Data section -
________________________

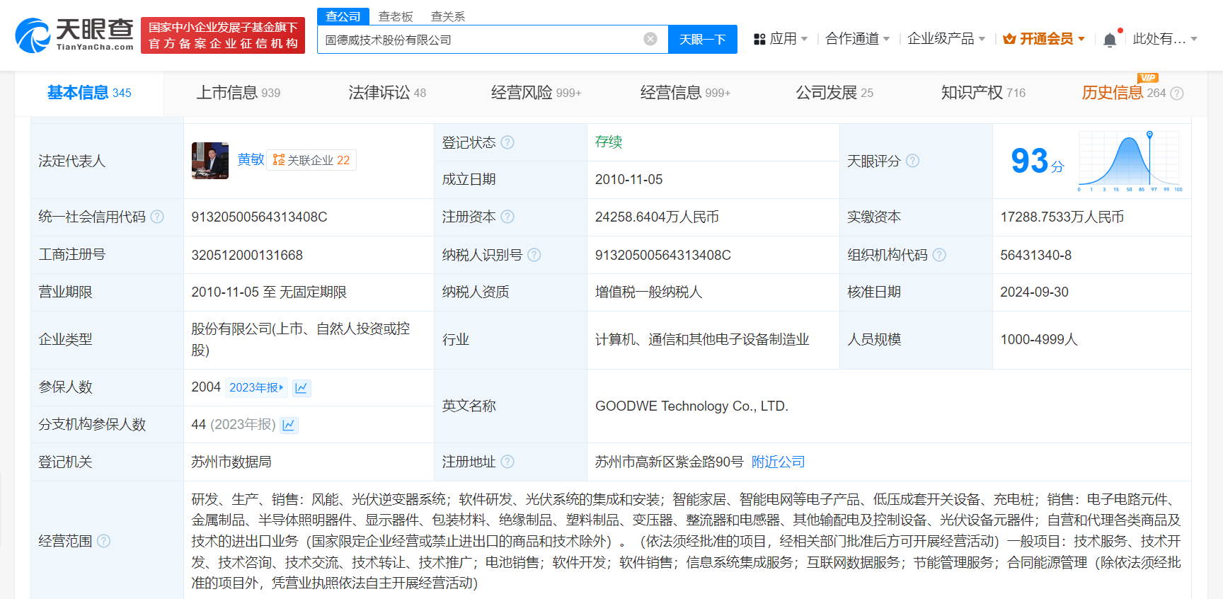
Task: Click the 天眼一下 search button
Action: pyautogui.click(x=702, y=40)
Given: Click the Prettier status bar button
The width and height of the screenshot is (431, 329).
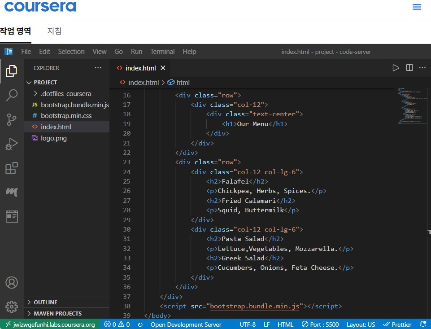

________________________

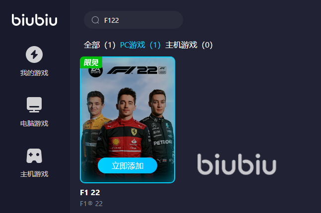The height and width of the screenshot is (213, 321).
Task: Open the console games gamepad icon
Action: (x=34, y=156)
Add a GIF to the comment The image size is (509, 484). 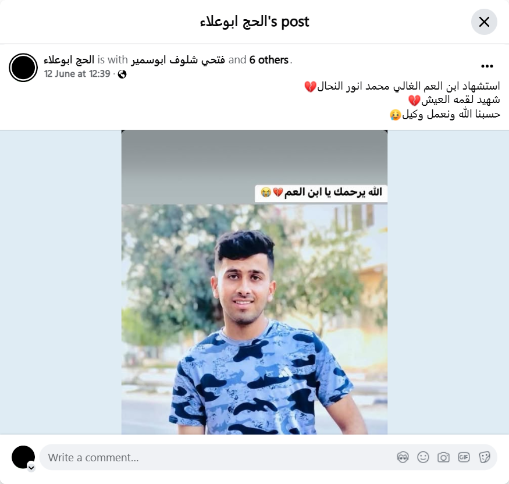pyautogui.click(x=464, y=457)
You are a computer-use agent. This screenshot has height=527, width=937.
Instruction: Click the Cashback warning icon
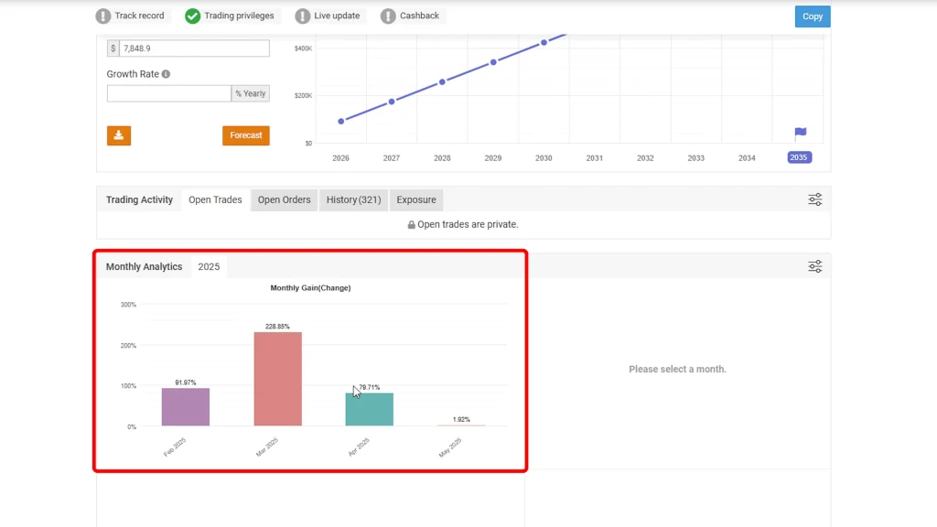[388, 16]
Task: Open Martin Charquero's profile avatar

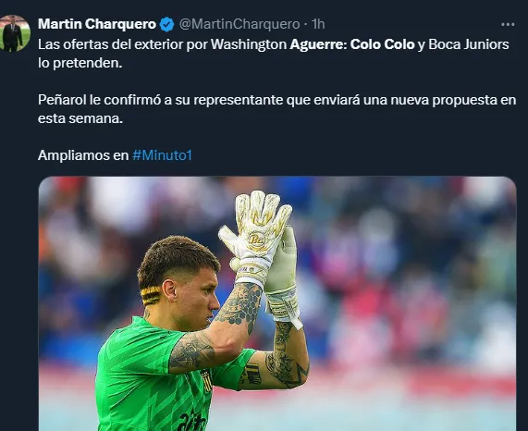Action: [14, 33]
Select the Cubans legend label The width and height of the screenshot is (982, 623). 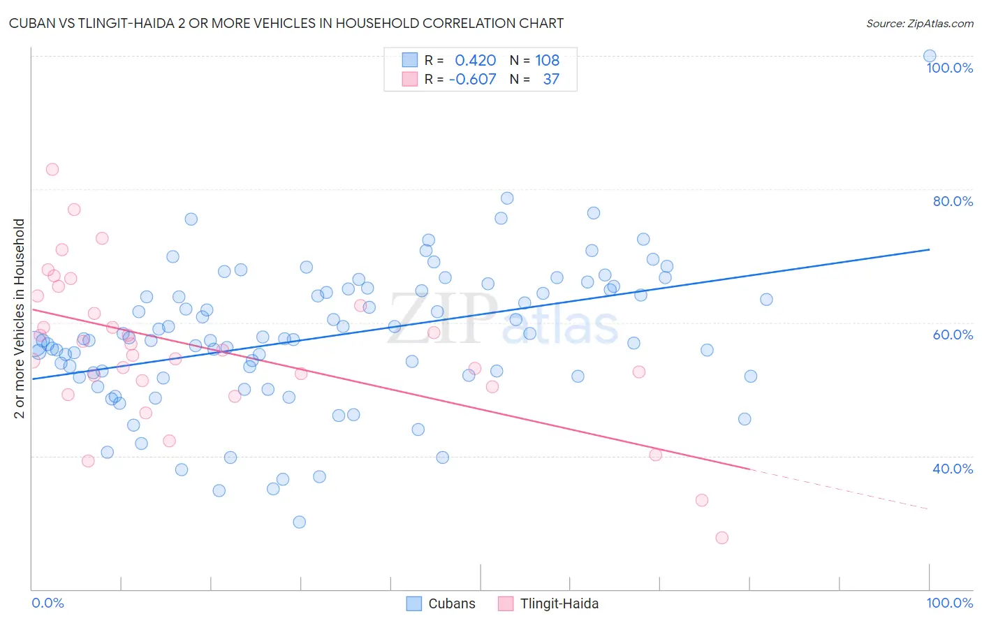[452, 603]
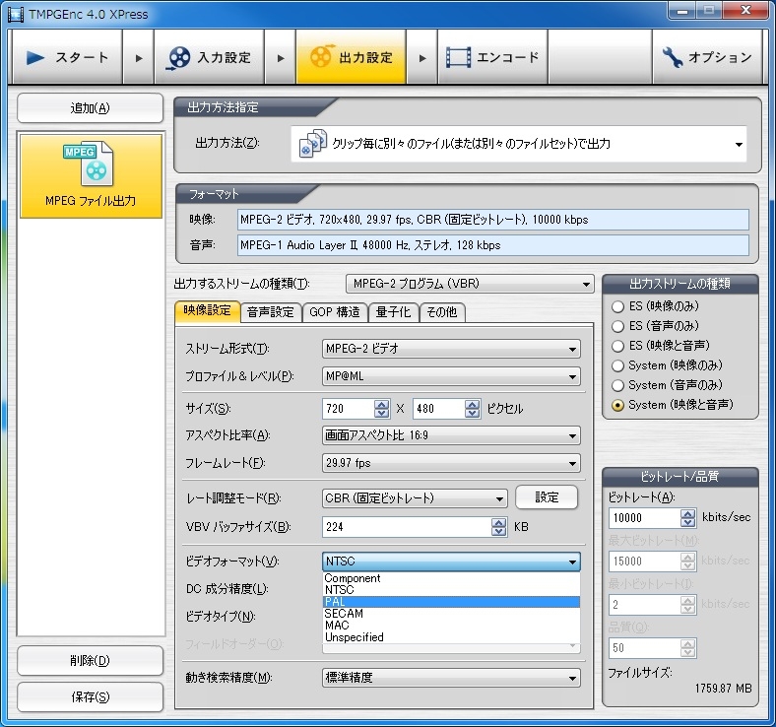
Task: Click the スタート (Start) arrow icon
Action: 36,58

________________________

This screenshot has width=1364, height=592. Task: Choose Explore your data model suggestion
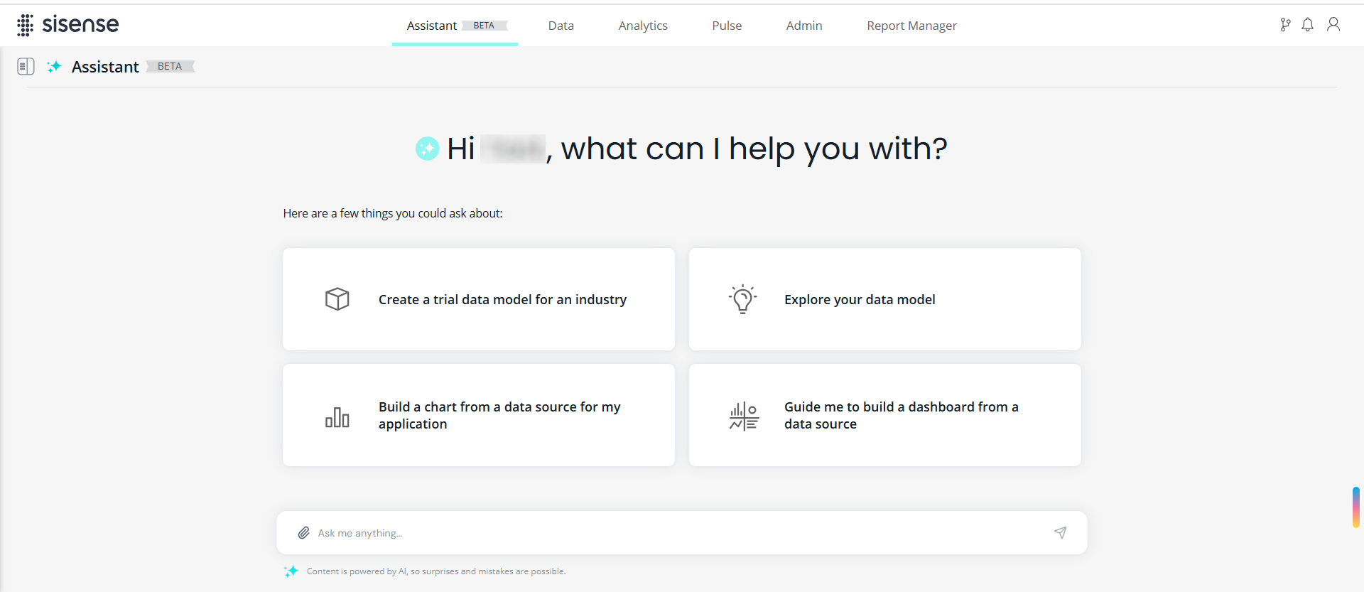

________________________

Assignment - From the data above, copy every line where "This" appears.

Result of the task -
You are a computer-use agent. This screenshot has height=527, width=937.
This screenshot has width=1364, height=592. Task: Choose Explore your data model suggestion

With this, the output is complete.